Mußt du denn heut noch fort? fragte Lina.

Ja, in ein paar Stunden, denk' ich, und komme deswegen her, damit du dich darnach einrichtest; denn ich hoffe, du entschließest dich mitzugehen. Nenndorf, das ganze schöne Weserthal, ist dir neu, und auf dem Rückwege nehmen wir Pyrmont mit.

 

Für Lina war dies Anerbieten zuerst überraschend. Wenn Ludwig ihr auch nicht leicht ein Vergnügen versagte und nicht selten gestimmt war, ihr einen oder den andern Wunsch aus eigenem Antrieb nahe zu legen, so nahm doch seine Artigkeit nicht leicht eine Richtung, die in die Nähe des Hofes oder zur Verbindung mit der höhern Gesellschaft führte. Denn Ludwig war nicht ohne Eifersucht – man möchte sagen: des Verstandes. Wenn es auch sein Herz nicht beunruhigte, daß Lina ein zärtliches Wohlwollen für einen ihm selbst lieben Freund von zuverlässiger Gesinnung empfand und bekannte, so würde doch jede Bewerbung eines lüsternen Mannes um ihre Gunst, jede Annäherung roher oder raffinirter Leichtfertigkeit als Misachtung ihrer Frauenwürde und als persönliche Beleidigung ihn heftig erregt, und unter Umständen zum Aeußersten geführt haben. Doch an alles Dies dachte er auch jetzt nicht. Es war ja auf keinen Badeaufenthalt, auf keinen Verkehr mit der Gesellschaft abgesehen. Ueberdies kam Mehres zusammen, was ihn heiter und liebenswürdig stimmte.
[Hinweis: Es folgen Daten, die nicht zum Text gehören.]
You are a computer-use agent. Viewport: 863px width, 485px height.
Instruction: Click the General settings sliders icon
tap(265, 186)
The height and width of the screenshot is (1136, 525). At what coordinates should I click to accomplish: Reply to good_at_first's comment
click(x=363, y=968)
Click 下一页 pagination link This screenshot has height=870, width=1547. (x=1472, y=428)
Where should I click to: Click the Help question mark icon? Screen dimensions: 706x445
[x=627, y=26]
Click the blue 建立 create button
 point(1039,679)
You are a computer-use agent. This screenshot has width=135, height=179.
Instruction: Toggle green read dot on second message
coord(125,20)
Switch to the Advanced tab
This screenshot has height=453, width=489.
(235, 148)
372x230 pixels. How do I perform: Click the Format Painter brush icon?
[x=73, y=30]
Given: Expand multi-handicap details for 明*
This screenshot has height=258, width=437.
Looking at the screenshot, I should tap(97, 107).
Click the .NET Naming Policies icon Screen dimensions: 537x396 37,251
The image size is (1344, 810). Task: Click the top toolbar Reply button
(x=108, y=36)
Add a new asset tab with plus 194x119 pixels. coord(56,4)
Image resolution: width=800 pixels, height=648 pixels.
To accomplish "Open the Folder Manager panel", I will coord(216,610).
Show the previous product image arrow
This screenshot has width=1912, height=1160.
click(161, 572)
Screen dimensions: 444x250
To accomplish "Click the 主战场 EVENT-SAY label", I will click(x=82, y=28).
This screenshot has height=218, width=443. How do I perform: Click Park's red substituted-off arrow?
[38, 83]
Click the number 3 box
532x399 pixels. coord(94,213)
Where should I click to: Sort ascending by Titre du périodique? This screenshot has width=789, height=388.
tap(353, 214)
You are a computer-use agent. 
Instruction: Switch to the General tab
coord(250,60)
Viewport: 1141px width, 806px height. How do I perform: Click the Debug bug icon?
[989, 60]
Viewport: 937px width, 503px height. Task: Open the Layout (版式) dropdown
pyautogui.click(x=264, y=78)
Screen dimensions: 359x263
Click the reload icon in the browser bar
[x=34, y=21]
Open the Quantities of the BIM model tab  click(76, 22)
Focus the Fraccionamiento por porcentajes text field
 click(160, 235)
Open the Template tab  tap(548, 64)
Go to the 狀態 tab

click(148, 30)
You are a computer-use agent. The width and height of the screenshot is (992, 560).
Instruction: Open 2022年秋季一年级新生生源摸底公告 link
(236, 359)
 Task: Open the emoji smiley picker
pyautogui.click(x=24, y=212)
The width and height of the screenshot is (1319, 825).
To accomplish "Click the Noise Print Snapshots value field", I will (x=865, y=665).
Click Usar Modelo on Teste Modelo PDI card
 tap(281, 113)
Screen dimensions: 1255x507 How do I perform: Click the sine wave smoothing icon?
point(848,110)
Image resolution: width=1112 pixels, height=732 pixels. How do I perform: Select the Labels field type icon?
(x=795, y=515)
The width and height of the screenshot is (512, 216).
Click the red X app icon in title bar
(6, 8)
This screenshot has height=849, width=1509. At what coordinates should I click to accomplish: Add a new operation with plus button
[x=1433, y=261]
Er fühlte sich in Folge der ärztlichen Behandlung wohler, und durch den ehrenvollen Auftrag in seinem Ehrgeiz befriedigt. Ueberdies hatte die vertrauliche Scene des Einverständnisses mit Lina die gute Nachwirkung, daß er sich zu liebevoller und artiger Bethätigung gegen sie lebhafter gedrungen fühlte.

Lina erkannte diese Stimmung mit inniger Rührung. Sie nahm Ludwig's Vorschlag mit Freude, ja mit einem kindlichen Jubel auf. Daß der Gedanke an Pyrmont und an Cecile, die sie dort zu finden glaubte, auch in Betracht kam, läßt sich denken; doch war ihr Entschluß auch ohne dies gefaßt.

Gut denn! rief Ludwig aus. So mache dich gleich daran, Wäsche und Kleider zusammenzutragen, und zu packen, was wir auf ein paar Tage brauchen. Ich mache mich im Ministerium fertig und bestelle den Wagen. Es wird ein guter Hofwagen mit Extrapost gegeben. Wir essen dann so früh du's anrichten kannst, und fahren noch bis Karlshafen, wo wir übernachten. Der schöne Sommerabend, der frische Morgen, dort im reizenden Winkel zwischen der Weser und der Diemel, sollen uns recht wohl thun und erquicken. Die schroffen Berge werden dir gefallen, die theils grün, theils felsennackt den anmuthigen Ort einfassen. Dann der prächtige Strom, und wenn wir über die schöne Brücke auf die bremer Straße gelangen, von hoch herab das weite, herrliche Thal – o du wirst dich recht freuen, Lina! Wir wollen dieser paar Sommertage recht froh werden. Und wenn Hermann zurückkommt und mit dem Rheinstrome prahlt, kannst du doch auch mit einem respectabeln deutschen Fluß – mit der Weser großthun!